* GOAL OF THE EXERCISE *
Set down all of the records word for word.

(Saved data entries)
= = = =
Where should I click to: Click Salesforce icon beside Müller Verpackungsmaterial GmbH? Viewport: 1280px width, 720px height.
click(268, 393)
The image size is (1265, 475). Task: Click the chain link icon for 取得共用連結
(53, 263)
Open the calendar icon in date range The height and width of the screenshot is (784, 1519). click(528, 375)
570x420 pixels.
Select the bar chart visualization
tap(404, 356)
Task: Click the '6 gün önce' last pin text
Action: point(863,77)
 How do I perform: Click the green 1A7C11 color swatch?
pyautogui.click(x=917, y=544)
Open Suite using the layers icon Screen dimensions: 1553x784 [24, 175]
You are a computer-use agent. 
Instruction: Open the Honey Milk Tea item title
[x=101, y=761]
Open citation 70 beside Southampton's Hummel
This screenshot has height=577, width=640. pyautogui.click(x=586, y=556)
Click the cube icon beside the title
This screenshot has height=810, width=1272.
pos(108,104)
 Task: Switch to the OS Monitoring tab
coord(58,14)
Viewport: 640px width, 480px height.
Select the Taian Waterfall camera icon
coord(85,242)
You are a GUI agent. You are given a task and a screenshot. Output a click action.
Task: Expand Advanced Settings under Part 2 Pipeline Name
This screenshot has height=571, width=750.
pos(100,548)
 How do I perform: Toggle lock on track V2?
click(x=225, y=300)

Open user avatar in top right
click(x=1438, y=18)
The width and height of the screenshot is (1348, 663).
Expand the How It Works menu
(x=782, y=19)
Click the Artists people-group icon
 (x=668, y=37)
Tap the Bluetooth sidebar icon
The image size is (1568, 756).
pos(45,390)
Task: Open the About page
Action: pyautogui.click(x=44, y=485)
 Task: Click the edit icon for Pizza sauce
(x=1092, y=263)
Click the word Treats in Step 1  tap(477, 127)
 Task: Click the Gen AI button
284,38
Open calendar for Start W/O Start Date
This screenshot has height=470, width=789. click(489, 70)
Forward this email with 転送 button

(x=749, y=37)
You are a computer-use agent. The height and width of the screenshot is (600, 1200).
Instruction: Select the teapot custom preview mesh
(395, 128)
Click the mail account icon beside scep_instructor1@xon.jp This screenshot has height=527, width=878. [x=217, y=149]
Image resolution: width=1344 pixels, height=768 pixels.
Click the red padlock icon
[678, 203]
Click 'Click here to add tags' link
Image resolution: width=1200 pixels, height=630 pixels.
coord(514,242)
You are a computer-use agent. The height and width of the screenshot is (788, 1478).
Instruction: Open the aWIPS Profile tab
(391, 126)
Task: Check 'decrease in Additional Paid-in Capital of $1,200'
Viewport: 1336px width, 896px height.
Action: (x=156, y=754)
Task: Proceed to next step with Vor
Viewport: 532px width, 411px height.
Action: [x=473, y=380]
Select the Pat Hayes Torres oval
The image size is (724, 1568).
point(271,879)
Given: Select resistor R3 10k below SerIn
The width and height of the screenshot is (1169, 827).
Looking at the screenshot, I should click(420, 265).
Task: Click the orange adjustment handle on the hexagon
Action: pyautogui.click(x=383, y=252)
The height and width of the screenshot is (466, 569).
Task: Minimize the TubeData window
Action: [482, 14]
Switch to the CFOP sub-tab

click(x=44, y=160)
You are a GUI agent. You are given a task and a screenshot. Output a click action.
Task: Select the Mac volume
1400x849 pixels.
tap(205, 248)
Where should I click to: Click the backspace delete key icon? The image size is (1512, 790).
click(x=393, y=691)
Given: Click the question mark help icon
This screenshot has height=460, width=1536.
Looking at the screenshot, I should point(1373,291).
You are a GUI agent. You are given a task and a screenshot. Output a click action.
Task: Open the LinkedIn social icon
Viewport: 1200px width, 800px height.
= = = =
* ANSWER TO THIS PROBLEM *
Where should I click to: Click Salesforce icon beside Müller Verpackungsmaterial GmbH? Viewport: 1280px width, 720px height.
click(268, 393)
The image size is (1265, 475). Task: Click the chain link icon for 取得共用連結
(53, 263)
Open the calendar icon in date range The height and width of the screenshot is (784, 1519). click(528, 375)
570x420 pixels.
Select the bar chart visualization
tap(404, 356)
Task: Click the '6 gün önce' last pin text
Action: point(863,77)
 How do I perform: Click the green 1A7C11 color swatch?
pyautogui.click(x=917, y=544)
Open Suite using the layers icon Screen dimensions: 1553x784 [24, 175]
You are a computer-use agent. 
Instruction: Open the Honey Milk Tea item title
[x=101, y=761]
Open citation 70 beside Southampton's Hummel
This screenshot has height=577, width=640. pyautogui.click(x=586, y=556)
Click the cube icon beside the title
This screenshot has height=810, width=1272.
pos(108,104)
 Task: Switch to the OS Monitoring tab
coord(58,14)
Viewport: 640px width, 480px height.
Select the Taian Waterfall camera icon
coord(85,242)
You are a GUI agent. You are given a task and a screenshot. Output a click action.
Task: Expand Advanced Settings under Part 2 Pipeline Name
This screenshot has height=571, width=750.
pos(100,548)
 How do I perform: Toggle lock on track V2?
click(x=225, y=300)

Open user avatar in top right
click(x=1438, y=18)
The width and height of the screenshot is (1348, 663).
Expand the How It Works menu
(x=782, y=19)
Click the Artists people-group icon
 (x=668, y=37)
Tap the Bluetooth sidebar icon
The image size is (1568, 756).
pos(45,390)
Task: Open the About page
Action: pyautogui.click(x=44, y=485)
 Task: Click the edit icon for Pizza sauce
(x=1092, y=263)
Click the word Treats in Step 1  tap(477, 127)
 Task: Click the Gen AI button
284,38
Open calendar for Start W/O Start Date
This screenshot has height=470, width=789. click(489, 70)
Forward this email with 転送 button

(x=749, y=37)
You are a computer-use agent. The height and width of the screenshot is (600, 1200).
Instruction: Select the teapot custom preview mesh
(395, 128)
Click the mail account icon beside scep_instructor1@xon.jp This screenshot has height=527, width=878. [x=217, y=149]
Image resolution: width=1344 pixels, height=768 pixels.
Click the red padlock icon
[678, 203]
Click 'Click here to add tags' link
Image resolution: width=1200 pixels, height=630 pixels.
coord(514,242)
You are a computer-use agent. The height and width of the screenshot is (788, 1478).
Instruction: Open the aWIPS Profile tab
(391, 126)
Task: Check 'decrease in Additional Paid-in Capital of $1,200'
Viewport: 1336px width, 896px height.
Action: (x=156, y=754)
Task: Proceed to next step with Vor
Viewport: 532px width, 411px height.
Action: [x=473, y=380]
Select the Pat Hayes Torres oval
The image size is (724, 1568).
point(271,879)
Given: Select resistor R3 10k below SerIn
The width and height of the screenshot is (1169, 827).
Looking at the screenshot, I should click(420, 265).
Task: Click the orange adjustment handle on the hexagon
Action: pyautogui.click(x=383, y=252)
The height and width of the screenshot is (466, 569).
Task: Minimize the TubeData window
Action: [482, 14]
Switch to the CFOP sub-tab

click(x=44, y=160)
You are a GUI agent. You are given a task and a screenshot. Output a click action.
Task: Select the Mac volume
1400x849 pixels.
tap(205, 248)
Where should I click to: Click the backspace delete key icon? The image size is (1512, 790).
click(x=393, y=691)
Given: Click the question mark help icon
This screenshot has height=460, width=1536.
Looking at the screenshot, I should point(1373,291).
You are a GUI agent. You are given a task and a screenshot. Output a click action.
Task: Open the LinkedIn social icon
Viewport: 1200px width, 800px height.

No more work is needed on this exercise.